■ Entries supplied ■
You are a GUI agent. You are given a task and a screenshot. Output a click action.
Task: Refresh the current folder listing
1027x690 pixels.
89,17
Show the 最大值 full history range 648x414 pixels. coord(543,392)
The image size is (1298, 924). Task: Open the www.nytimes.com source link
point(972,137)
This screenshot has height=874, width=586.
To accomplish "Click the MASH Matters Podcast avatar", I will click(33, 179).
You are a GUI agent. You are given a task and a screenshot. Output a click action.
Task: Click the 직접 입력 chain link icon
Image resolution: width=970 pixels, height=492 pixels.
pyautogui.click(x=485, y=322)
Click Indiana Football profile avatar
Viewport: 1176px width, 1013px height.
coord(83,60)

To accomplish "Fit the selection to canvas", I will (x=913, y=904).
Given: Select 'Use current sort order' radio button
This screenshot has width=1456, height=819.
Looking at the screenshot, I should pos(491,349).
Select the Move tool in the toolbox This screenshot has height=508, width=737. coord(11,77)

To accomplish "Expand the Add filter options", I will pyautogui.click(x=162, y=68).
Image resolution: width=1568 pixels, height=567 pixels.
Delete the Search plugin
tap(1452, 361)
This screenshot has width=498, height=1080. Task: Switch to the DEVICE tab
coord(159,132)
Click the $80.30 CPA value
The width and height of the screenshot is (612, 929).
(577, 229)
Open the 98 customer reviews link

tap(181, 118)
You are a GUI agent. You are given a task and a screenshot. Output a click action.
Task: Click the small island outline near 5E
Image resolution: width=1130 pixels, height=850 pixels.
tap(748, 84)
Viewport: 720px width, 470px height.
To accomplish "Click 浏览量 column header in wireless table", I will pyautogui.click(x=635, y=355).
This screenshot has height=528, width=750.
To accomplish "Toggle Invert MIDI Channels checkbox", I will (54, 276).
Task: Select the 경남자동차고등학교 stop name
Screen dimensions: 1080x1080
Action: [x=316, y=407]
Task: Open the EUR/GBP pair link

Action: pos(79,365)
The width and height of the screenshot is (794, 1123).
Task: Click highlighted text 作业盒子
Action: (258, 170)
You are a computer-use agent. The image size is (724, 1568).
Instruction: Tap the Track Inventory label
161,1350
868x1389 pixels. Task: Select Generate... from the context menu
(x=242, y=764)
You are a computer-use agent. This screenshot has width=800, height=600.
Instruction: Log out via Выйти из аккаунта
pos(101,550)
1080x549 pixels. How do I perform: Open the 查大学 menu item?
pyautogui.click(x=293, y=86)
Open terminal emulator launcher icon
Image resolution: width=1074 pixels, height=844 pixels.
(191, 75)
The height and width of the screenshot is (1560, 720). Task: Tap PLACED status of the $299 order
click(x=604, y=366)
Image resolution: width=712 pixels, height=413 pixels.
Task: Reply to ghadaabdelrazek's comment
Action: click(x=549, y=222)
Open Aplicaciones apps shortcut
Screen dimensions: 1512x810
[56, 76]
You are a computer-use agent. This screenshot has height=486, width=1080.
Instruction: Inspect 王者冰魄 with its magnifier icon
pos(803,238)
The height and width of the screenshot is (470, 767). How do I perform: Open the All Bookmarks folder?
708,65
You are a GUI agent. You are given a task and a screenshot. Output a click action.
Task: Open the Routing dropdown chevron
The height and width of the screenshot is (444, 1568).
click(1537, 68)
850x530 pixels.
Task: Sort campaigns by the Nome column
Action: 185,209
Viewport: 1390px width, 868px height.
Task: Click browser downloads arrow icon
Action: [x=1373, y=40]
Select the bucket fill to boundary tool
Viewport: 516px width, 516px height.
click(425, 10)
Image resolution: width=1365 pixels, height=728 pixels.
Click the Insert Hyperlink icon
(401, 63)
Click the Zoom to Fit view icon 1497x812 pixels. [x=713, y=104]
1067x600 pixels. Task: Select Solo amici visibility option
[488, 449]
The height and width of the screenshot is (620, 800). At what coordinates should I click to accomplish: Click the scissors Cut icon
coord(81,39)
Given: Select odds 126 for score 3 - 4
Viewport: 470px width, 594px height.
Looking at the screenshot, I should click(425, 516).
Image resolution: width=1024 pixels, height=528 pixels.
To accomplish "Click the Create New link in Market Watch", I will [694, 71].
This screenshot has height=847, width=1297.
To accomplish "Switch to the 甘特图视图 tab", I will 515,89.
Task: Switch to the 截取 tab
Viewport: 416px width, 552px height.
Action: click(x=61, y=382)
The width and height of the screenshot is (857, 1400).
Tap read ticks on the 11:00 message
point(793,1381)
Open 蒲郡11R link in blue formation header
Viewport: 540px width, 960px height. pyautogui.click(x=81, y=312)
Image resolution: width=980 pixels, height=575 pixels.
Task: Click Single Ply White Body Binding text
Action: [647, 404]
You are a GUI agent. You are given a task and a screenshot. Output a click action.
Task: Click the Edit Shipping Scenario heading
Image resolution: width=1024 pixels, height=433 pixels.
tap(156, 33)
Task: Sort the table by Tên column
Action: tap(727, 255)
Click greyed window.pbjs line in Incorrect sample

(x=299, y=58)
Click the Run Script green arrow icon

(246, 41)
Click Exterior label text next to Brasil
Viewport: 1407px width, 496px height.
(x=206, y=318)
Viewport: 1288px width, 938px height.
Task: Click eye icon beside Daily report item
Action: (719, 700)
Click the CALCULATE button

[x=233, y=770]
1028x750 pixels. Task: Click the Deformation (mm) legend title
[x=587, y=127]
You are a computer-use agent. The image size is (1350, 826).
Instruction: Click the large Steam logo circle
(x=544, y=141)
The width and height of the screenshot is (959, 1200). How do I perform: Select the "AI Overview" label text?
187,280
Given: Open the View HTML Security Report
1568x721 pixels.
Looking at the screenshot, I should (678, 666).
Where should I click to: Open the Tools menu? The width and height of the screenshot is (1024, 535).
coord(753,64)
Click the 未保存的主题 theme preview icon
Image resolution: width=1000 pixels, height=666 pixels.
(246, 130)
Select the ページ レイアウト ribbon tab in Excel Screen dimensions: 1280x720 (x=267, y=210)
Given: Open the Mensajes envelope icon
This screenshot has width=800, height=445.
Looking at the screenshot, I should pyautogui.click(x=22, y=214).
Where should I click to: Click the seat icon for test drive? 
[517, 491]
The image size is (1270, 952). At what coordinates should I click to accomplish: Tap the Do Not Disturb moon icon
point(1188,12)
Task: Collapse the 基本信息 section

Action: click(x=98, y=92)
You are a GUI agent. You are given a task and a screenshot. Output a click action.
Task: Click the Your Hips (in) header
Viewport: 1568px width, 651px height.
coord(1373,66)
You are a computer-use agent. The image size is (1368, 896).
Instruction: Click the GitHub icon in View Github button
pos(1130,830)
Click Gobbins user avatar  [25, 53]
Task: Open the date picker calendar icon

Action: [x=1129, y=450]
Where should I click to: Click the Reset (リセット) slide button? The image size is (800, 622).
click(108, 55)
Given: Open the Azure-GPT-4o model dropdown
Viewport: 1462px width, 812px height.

■ Work request ■
Scan the records above for the lines holding "Viewport: 1568px width, 651px height." and "Click Gobbins user". Transcribe those two and every line between them word for word, and no others.

■ Completed task ■
Viewport: 1568px width, 651px height.
coord(1373,66)
You are a computer-use agent. The image size is (1368, 896).
Instruction: Click the GitHub icon in View Github button
pos(1130,830)
Click Gobbins user avatar  [25, 53]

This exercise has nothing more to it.